Les précautions à prendre

Pour votre sécurité, il est important que le prolongateur soit bien fixé sur le cintre et de bonne qualité. Il faut aussi être capable d’atteindre rapidement les leviers de freins, pour cela on s’assurera que rien ne risque de freiner cette transition, vêtements, câbles, accessoires ou sacoches. On habituera aussi progressivement son corps à ce nouvel appui, notamment au niveau des avant-bras. Même si on gagne en habilité avec le temps et que le pilotage devient, ou semble, plus facile, il conviendra de rester prudent sur les chemins. En cas de pratique nocturne, on n’oubliera pas que des animaux peuvent traverser devant vos roues et que les éviter réclame des réflexes. Enfin, entraînez-vous avec votre vélo sans charge et avec ses sacoches, sur la route et les chemins mais en terrains connus pour bien cerner les limites d’emploi des prolongateurs. L’usage des prolongateurs en vélo gravel présente un avantage considérable pour les cyclistes engagés sur de longues distances ou en bikepacking. Que vous optiez pour des prolongateurs courts ou longs, chaque modèle offre des spécificités qui améliorent votre position et réduisent l’effort sur certaines parties du corps. Il est essentiel de bien ajuster l’équipement à votre morphologie et à votre vélo pour éviter tout inconfort ou incident.

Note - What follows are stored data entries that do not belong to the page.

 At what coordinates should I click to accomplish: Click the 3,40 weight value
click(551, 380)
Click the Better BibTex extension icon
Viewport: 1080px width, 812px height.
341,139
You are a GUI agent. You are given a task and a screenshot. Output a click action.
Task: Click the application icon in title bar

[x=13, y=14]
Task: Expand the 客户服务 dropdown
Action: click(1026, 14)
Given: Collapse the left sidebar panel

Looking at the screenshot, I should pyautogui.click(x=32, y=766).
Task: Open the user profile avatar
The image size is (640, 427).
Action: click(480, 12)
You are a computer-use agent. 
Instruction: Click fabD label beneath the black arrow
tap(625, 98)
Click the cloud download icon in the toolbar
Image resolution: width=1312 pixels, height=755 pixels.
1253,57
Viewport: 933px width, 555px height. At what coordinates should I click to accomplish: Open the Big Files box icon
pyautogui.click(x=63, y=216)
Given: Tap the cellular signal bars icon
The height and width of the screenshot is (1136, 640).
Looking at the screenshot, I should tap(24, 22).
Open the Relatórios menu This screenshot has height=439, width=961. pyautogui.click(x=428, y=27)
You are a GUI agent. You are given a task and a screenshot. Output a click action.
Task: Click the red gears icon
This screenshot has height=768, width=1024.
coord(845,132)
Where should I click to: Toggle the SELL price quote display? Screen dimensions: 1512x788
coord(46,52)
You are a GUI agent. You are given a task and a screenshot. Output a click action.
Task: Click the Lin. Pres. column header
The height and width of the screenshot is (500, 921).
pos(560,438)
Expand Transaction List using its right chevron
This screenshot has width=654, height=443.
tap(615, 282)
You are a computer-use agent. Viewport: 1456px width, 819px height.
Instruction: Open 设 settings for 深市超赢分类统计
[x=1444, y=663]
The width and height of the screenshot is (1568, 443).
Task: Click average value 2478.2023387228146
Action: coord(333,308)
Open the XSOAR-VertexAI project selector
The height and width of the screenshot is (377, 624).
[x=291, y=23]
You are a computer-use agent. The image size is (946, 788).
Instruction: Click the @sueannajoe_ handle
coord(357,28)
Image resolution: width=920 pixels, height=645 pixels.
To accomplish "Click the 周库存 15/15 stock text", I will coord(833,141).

Questions fréquentes sur les prolongateurs gravel

Les prolongateurs sont-ils compatibles avec tous les cintres gravel flared ?

Non. Les cintres gravel flared (évasés) ont une section de tube supérieur souvent inférieure à 31,8 mm et un profil aérodynamique qui peut empêcher le serrage des colliers de prolongateurs standard. Vérifiez le diamètre et la forme du cintre avant achat. La plupart des prolongateurs Clip-On s’adaptent aux cintres ronds de 31,8 mm, le standard dominant. Les cintres avec profil aile d’avion ou en carbone à section non-ronde nécessitent des colliers adaptés ou des prolongateurs avec fixation multi-profil. Si vous avez une sacoche de guidon volumineuse, les prolongateurs courts sont souvent incompatibles : l’espace entre les mains et la sacoche devient insuffisant.

Faut-il refaire le réglage de selle après avoir monté des prolongateurs ?

Oui, souvent. Les prolongateurs avancent le centre de gravité vers l’avant, ce qui peut nécessiter d’avancer légèrement la selle (de 5 à 15 mm) pour conserver un équilibre correct entre les deux roues. Sur les prolongateurs longs, ce réajustement est presque systématique. Faites un premier essai sur une longue sortie avant de fixer définitivement la position. Les douleurs aux genoux ou à la nuque après les premiers essais signalent généralement un problème de réglage de la selle ou de hauteur des repose-bras, pas une incompatibilité avec les prolongateurs.

Peut-on utiliser des prolongateurs en bikepacking avec des sacoches chargées ?

Oui, mais avec précaution. Les prolongateurs longs facilitent la direction avec une fourche chargée (bras de levier long). Les prolongateurs courts la compliquent légèrement. Dans les deux cas, testez votre configuration complète sur des terrains connus avant un voyage longue distance. La règle de sécurité principale est d’être capable d’atteindre les leviers de frein en moins d’une seconde depuis la position aéro. Si le mouvement nécessite plus d’un geste ou si un obstacle (sacoche, câble) retarde la transition, les prolongateurs présentent un risque en descente technique ou sur terrain imprévisible.